Specifically talking about your unhappy feelings. It's so easy to be loving and kind when you're happy, but when you've got issues or things you would like to talk about in the relationship that are going to seem negative and attacking, those are not easy feelings to talk about without starting a huge fight. How would you build a relationship that allows you both to express what you're feeling even if it's bad?
A~ left me an email this morning, complaining that she had been receiving a bunch of late-night phone calls and was wondering if it was me making the calls. (Isn't.) She wanted to affirm that she hadn't called me in months. (That is true.) It has been quite nice for me that she has a newer ex-bf, J~, to call now when she finds herself with something on her mind at 2am. Even if I am hurt that it turns out that I'm not special, it is just that she is calling her last big relationship, whoever that turns out to be. So now, I keep waiting for her to call me so I can say, "I'm sorry, I'm going to have to refer you to your after hours provider. Do you have J~'s number on hand? Okay, I'm going to let you go now so you can call him."
Anyway, when A~ mailed me, it brought back the whole robot voice thing.
I used to catch all kinds of hell from her about the robot voice. It came up when we would be fighting. She would be passionately and emotionally coming at me, and I had no idea what to do there. Nothing seemed to defuse the situation. The only response that seemed to me not likely to escalate the fight even further would be to show less emotion; to avoid the temptation to rise to her pitch of emotional intensity. Because then it would spiral up and out of control, right? So, she'd get more and more emotional, and I'd get less and less, until eventually I was HAL, "I understand why you are upset, Dave. Yes, Dave, I hear what you are saying."

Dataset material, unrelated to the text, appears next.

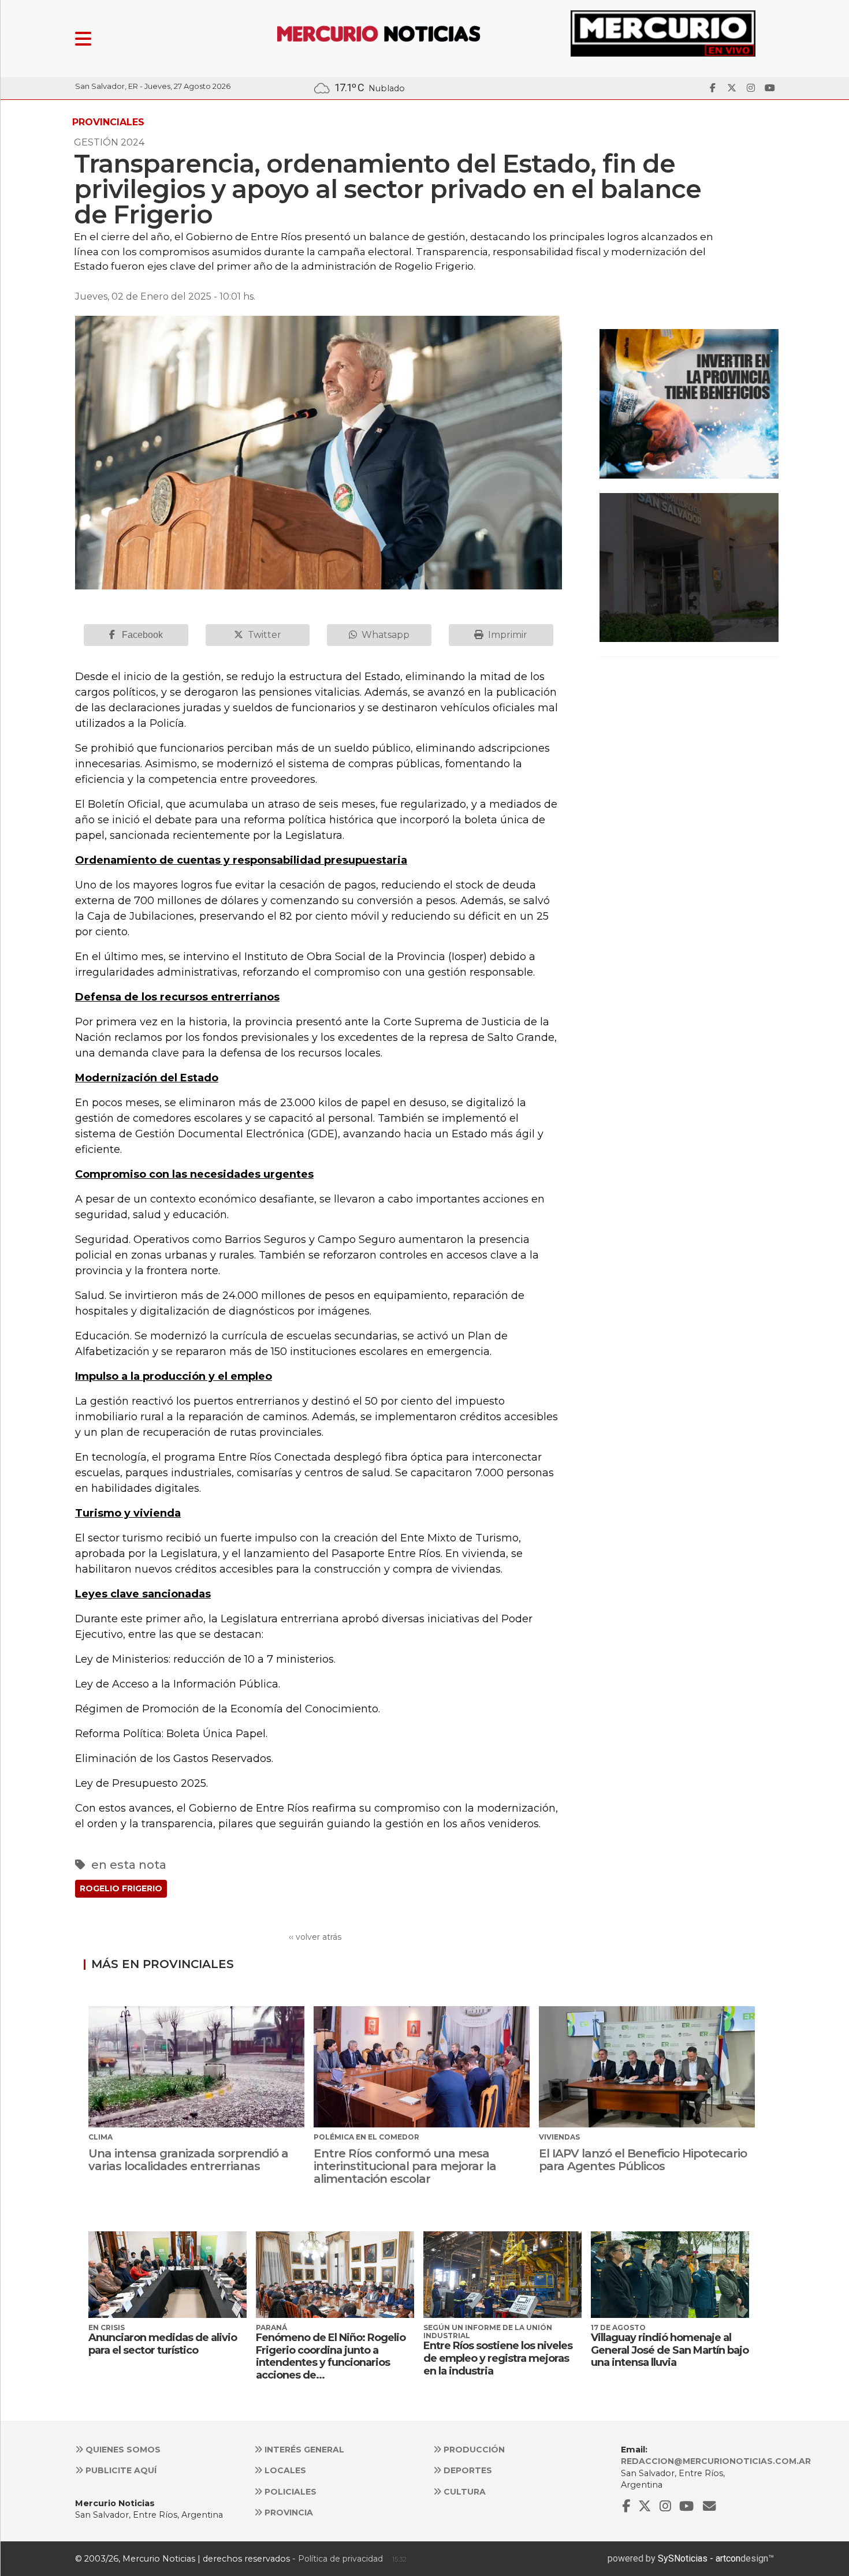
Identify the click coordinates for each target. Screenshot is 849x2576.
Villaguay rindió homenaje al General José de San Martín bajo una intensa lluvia (670, 2350)
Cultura (463, 2492)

It drove her nuts, but I didn't see any other options. Is the robot voice a good thing? It seemed to be the only tool I had at the time. Back in the day, I certainly had no venues for expressing how I was feeling in our relationship. Without complaining about what really was a wonderful and beautiful thing, we had so many issues that any time I tried to share how I was feeling, it sparked all her issues and resentments and the attack was turned on to me.

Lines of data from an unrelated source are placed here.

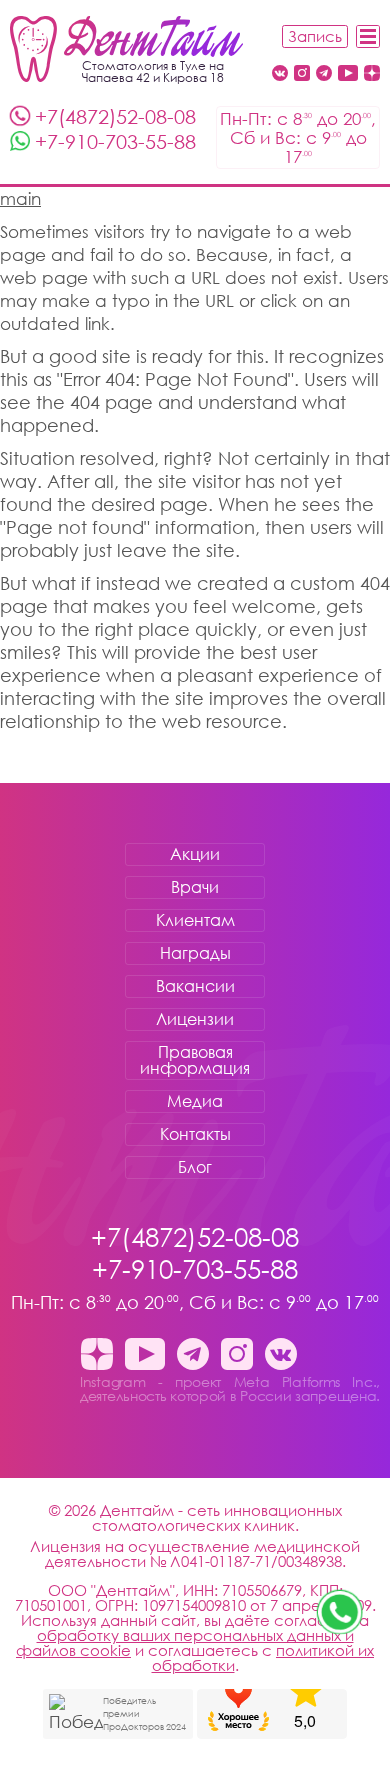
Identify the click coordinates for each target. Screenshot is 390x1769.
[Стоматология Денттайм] (126, 49)
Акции (195, 854)
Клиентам (195, 920)
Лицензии (195, 1019)
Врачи (195, 887)
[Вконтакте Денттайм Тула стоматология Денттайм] (280, 74)
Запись (315, 36)
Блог (195, 1167)
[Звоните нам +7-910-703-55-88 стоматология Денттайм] (339, 1612)
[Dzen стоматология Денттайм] (372, 74)
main (20, 198)
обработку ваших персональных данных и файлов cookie (185, 1642)
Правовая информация (195, 1060)
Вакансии (195, 986)
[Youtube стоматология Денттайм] (348, 74)
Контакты (195, 1134)
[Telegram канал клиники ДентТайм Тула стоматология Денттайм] (324, 74)
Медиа (195, 1101)
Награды (195, 953)
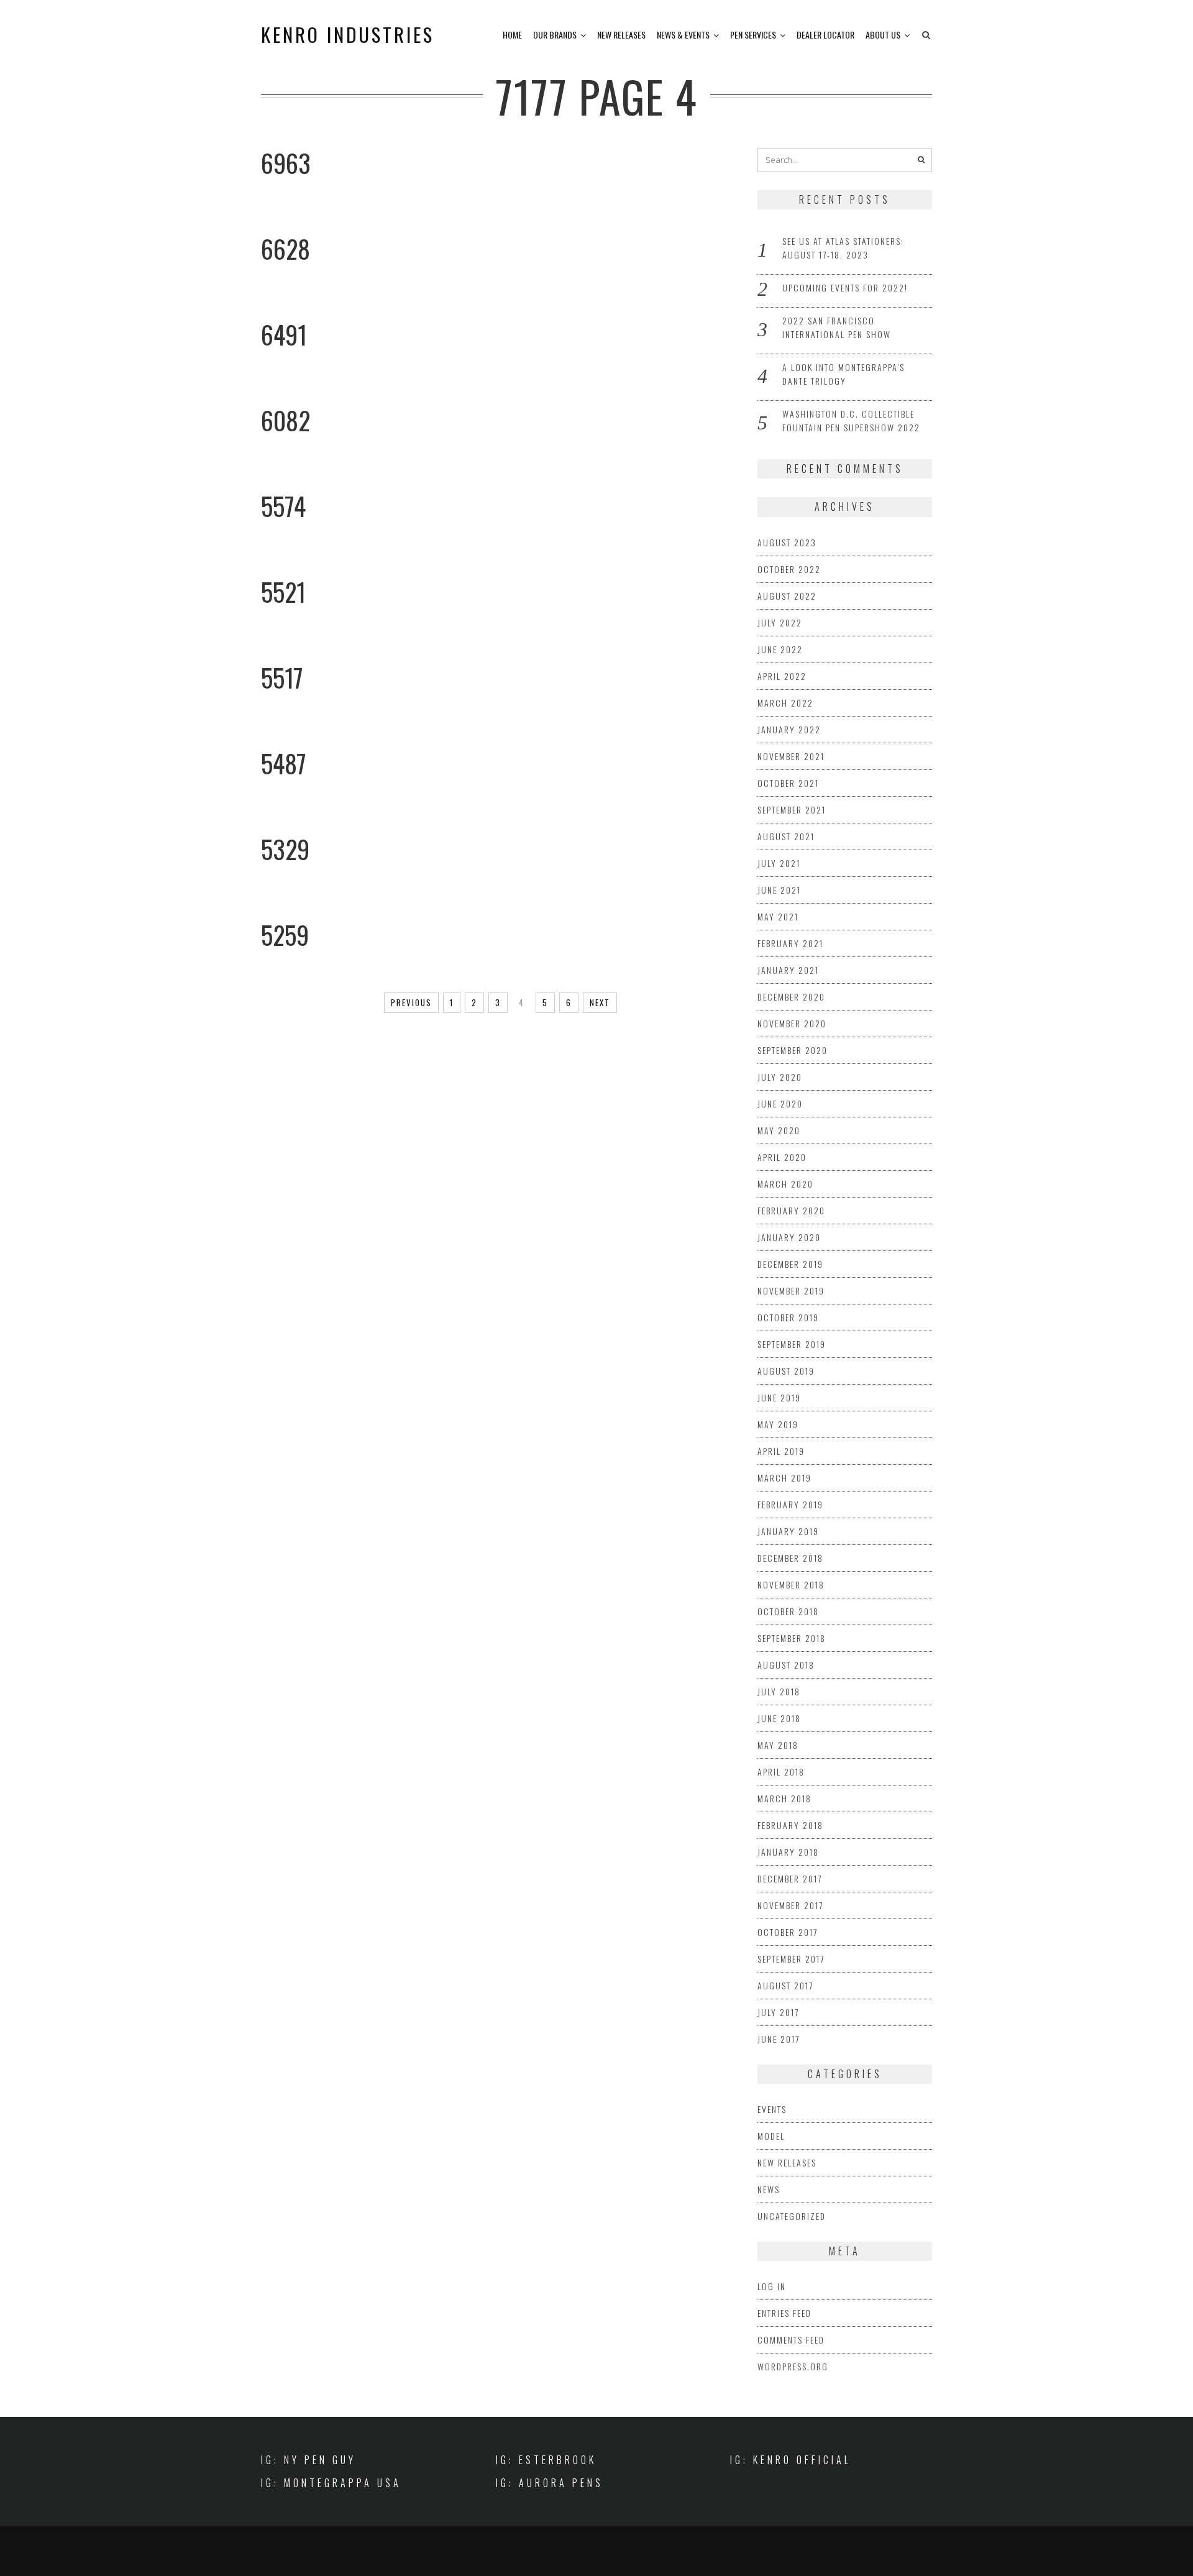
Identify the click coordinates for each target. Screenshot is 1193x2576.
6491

I hadn't really thought much about the robot voice between then and now. It was just that annoying thing that I did that we can laugh about now because neither of us has to be around it. But then I realized a little bit ago: if someone else came at me with the robot voice, it would drive me mad. If you turned the tables and I was free to express my feelings but then she started using the robot voice on me, I would be furious. I would feel very unheard. I would feel that she wasn't really engaged in the conversation or was listening to me. Imagine my surprise! There I thought I was doing the only thing I could not to escalate things, and suddenly it occurs to me that I was adding fuel to the fire.
Where the heck was that flash of insight four years ago?
And if that handy tool is off the table (excepting times when I -want- to infuriate my partner), I am back to wondering how to structure a relationship where you both can share your feelings freely, especially when you fight?
Because I remain a terrible fighter. It's just a skill I never learned.
For a long time, I blamed my parents (pop psychology's wonderful out. Is there anything you can't blame your parents for?). I grew up never really seeing them fight, just hearing the occasional snide comment here and there about religion or money. For years I told gf's that my parents had a no-fighting-in-front-of-the-kids rule, and as a result I had no good models for what good committed in-love people do when they're fighting.
Then I finally got around to having this conversation with my Dad, and it turns out they had no such rule. They just don't fight, or so claimeth my father. It was a huge letdown for me. I wasn't deprived of anything - there was just never anything there for me to learn in the first place. What am I supposed to take away from that? That successful couples don't fight? Boy, that seems unlikely. At least, unlikely for me to be able to implement.
My parents are such unlikely folks in so many ways. Married at 18. Diametrically opposed life-views in so many ways. Never fight. Yeah, okay. I'll get right on that.
The current philosophy of fighting is that everyone gets to yell. At some hypothetical future relationship fight, I figure we'll both just yell our heads off and make our feelings known and go storming off furious to our separate corners. What happens after that, I have no idea. At least it'll be something different. But I'll sure miss the robot voice.